- _Stored data entries_:
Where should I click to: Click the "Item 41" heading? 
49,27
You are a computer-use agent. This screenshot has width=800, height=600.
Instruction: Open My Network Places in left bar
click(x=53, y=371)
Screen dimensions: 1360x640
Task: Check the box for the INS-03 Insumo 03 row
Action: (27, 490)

- _DESCRIPTION OF THE TASK_:
Copy out the records above without altering anything.

- _EXERCISE OUTPUT_:
Where should I click to: Click the "Item 41" heading? 
49,27
You are a computer-use agent. This screenshot has width=800, height=600.
Instruction: Open My Network Places in left bar
click(x=53, y=371)
Screen dimensions: 1360x640
Task: Check the box for the INS-03 Insumo 03 row
Action: (27, 490)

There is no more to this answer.